Feature Request: Shapr3D as a Small-Project Architectural Platform

Dear Shapr3D Development Team,

I’m writing as an architect in a small firm of five people. I’ve read the previous letter about component instancing and parametric modeling, and I agree with that writer’s direction.

First, congratulations on what you’ve accomplished with your parametric modeling system. It’s genuinely impressive. What I’m proposing isn’t asking you to change anything—I’m asking you to fine-tune it to create specialized tools for architectural components: floors, walls, roofs, windows, doors, and cabinets. Tools that architects can use to create 3D models of buildings.

I’ve just started learning Shapr3D—literally my first day experimenting with it—and I’m already excited. The interface is intuitive. Most architects my age can still sketch, and your stylus support on iPad is bringing those skills back to life. It’s far more natural than trying to draw with what feels like a bar of soap (a mouse). I’m able to do certain things quickly that I thought would take much longer. I still need to find videos to learn some of the functions, but the program makes sense.

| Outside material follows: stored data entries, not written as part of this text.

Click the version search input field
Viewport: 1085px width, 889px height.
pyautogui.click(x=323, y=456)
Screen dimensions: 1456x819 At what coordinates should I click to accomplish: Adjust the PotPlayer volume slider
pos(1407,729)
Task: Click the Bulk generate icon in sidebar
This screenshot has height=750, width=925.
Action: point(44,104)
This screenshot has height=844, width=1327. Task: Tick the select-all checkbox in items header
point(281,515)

I’m amazed to find you’re using Siemens Parasolid® as your modeling kernel—that’s industrial-grade CAD. With these architectural tools in place, your program will become perfect for small firms. We could create detailed models in hours that clients who can’t read floor plans can immediately understand.

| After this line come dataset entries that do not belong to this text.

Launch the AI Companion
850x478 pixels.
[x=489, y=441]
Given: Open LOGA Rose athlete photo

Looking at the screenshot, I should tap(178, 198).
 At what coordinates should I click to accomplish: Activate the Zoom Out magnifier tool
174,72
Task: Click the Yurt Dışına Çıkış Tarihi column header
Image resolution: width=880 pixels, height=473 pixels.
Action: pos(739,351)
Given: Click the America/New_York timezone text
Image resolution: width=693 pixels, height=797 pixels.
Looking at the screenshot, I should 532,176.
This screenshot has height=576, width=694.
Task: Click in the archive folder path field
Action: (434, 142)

What’s Needed: Specialized Tools

You’ve already built parametric modeling that works. What’s needed are specialized wall, floor, and roof tools that assist in the creation, editing, and placement of these components.

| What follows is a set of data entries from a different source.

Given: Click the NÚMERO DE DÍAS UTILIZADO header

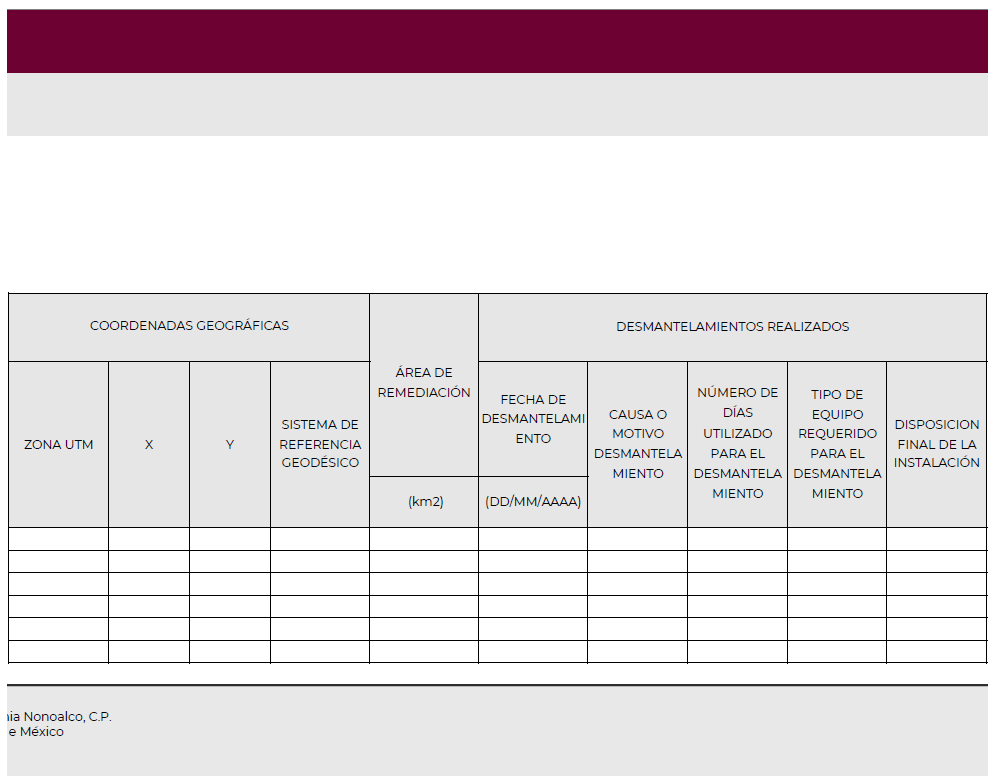Looking at the screenshot, I should (737, 443).
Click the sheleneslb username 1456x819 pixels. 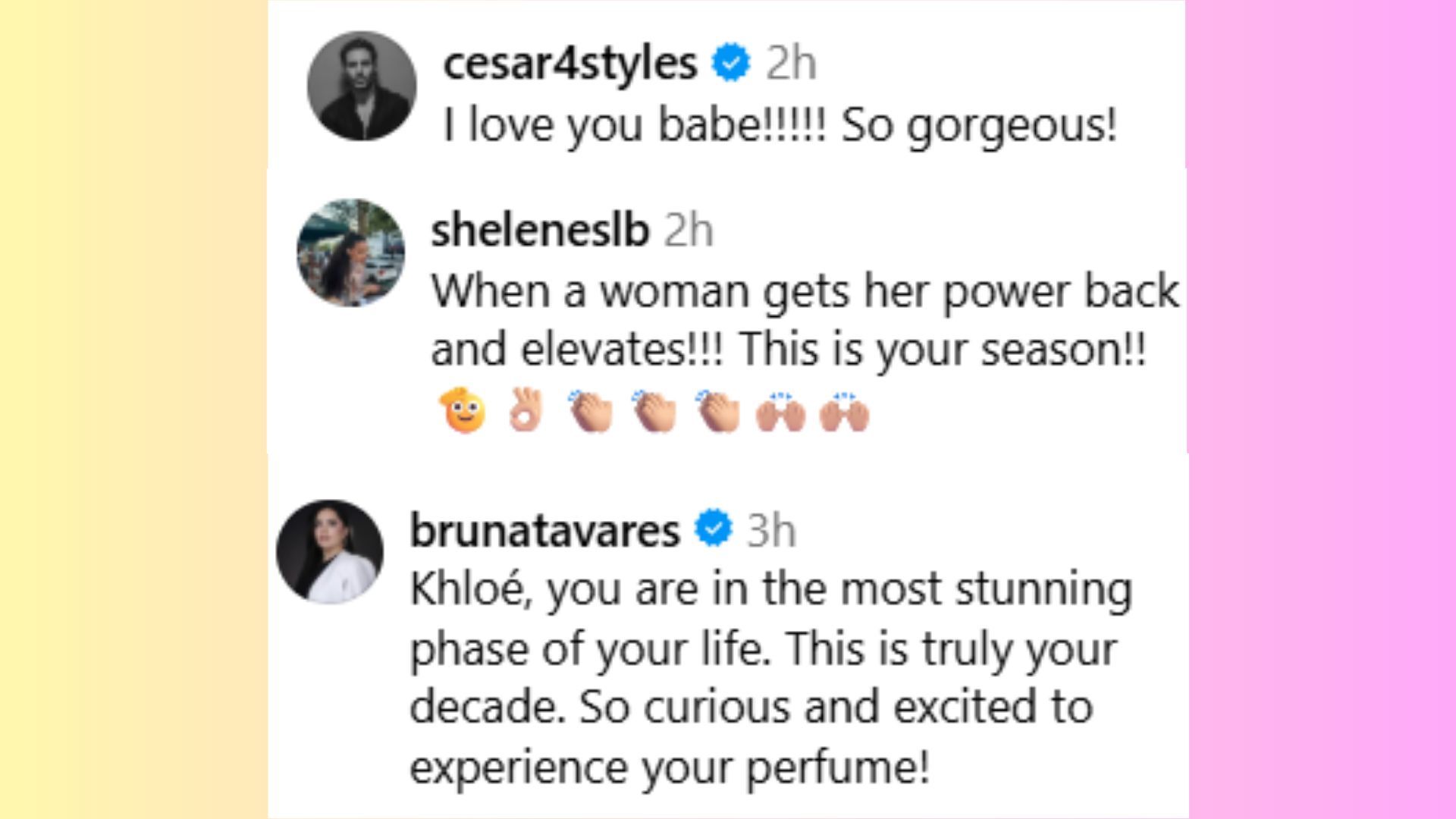point(540,231)
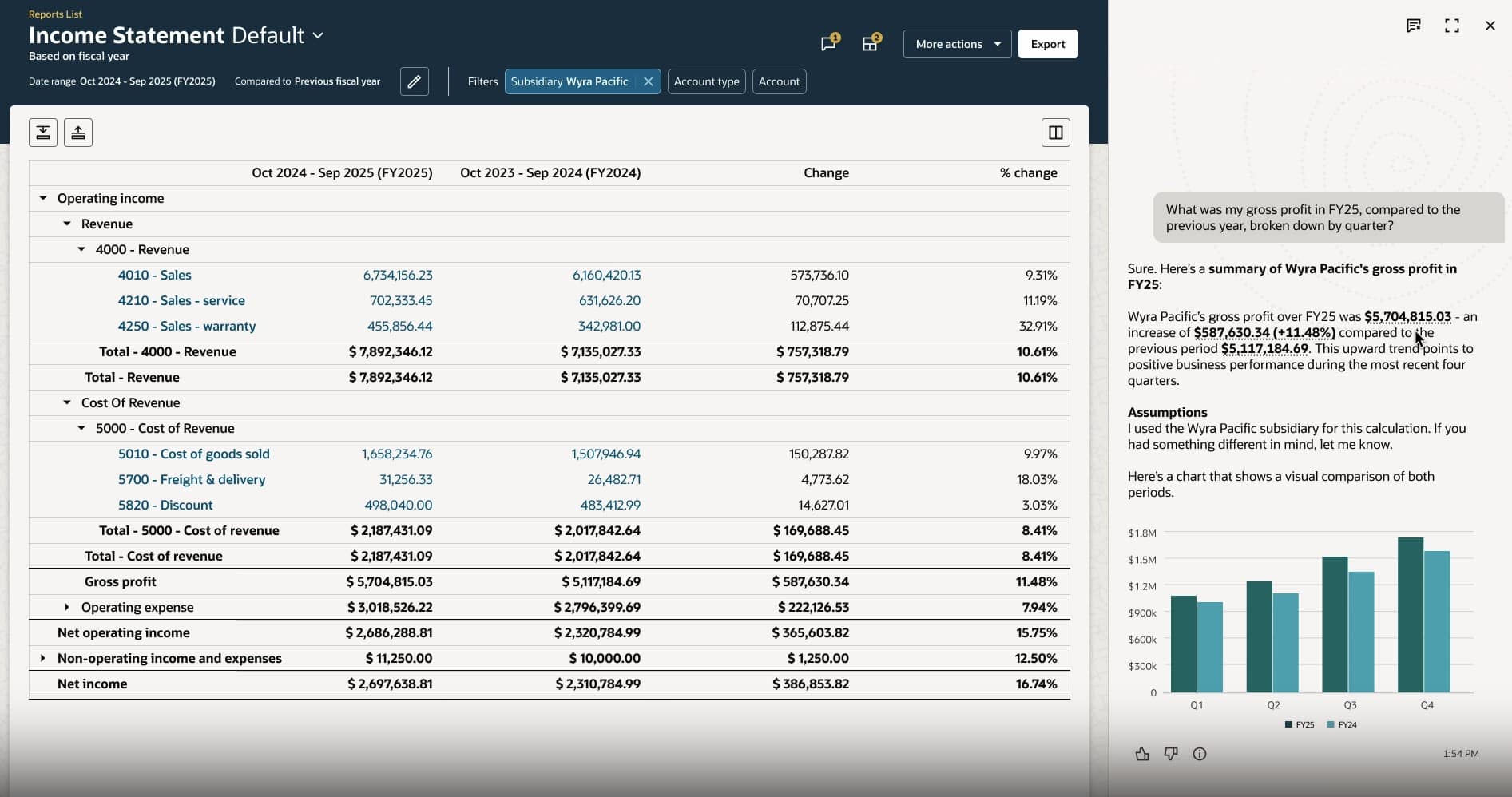Open the dashboard widgets icon in header
Image resolution: width=1512 pixels, height=797 pixels.
(870, 44)
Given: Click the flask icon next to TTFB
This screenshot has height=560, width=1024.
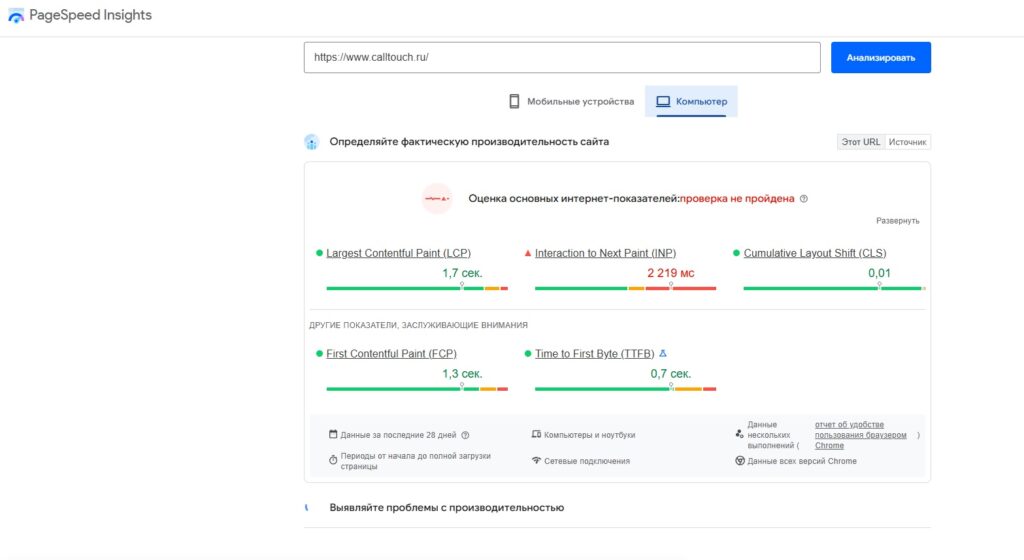Looking at the screenshot, I should 663,353.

Layered construction: A wall shouldn’t have its assembly modeled with every component. Just get the layering right. That avoids making the model heavy—too many parts. I’m dealing with a factory that builds panelized housing to Passive House standards. All they ask of me is to get the layers right. The geometry stays simple and fast.

The only other thing needed is how walls intersect—how they meet and how they clean up.

Wall placement: The placement of the wall should be based on a line. That line is either face of wall, face of stud (exterior or interior side), or centerline.

Floors and roofs are handled the same way.

The workflow: Draw a line for a wall—the wall is created based on your chosen reference. Place windows, they cut their own openings automatically. Line them up, make them work.

Geometric integrity is inherent. Once you have the walls and roofs up and windows in, you can show the client, and they’ll understand what they’re getting. We’ll worry about rendering later.

Parametric Windows and Doors

Windows and doors will either follow the thin-stick model used in the United States or the DIN standard fat-stick model used in Europe.

The American model is Marvin Windows in the United States and Loewen Windows in Canada. They are the models for North America—the best windows to the American standard. Both Marvin and Loewen make doors. Use those as models.

Doors are handled the same way. Installed in situ.

Work at the Right Level

These specialized tools for the building shell and the components used in it—windows, doors, etc.—get the massing model and the architect through 80% of the schematic design in a very automated process.

The windows and doors can be numbered and automatically placed in a spreadsheet format to keep track of. It can be put on a sheet.

The AI Advantage

Shapr3D models can be loaded into an AI for review and comment. It may even be able to handle putting drawings on a sheet.

I know my AI can read drawings, understand them, and take part in discussion. With properly written prompts to tell it what to look for, it could handle dimensioning and other drawing tasks. At minimum, it can redline and bring issues to the architect’s attention, like a spellcheck program.

Shapr3D and AI together cost as much as the industry standard 2D AutoCAD Lite—and would be much better.

What you have is one of the better programs for 2D and 3D work for small projects and small-budget architectural firms.

Conclusion

You’ve built something impressive. The solid modeling foundation, the interface, the iPad capability—it works. Adding these parametric building tools would transform it into the ideal platform for small-project architectural design.

The foundation is excellent. The opportunity is clear.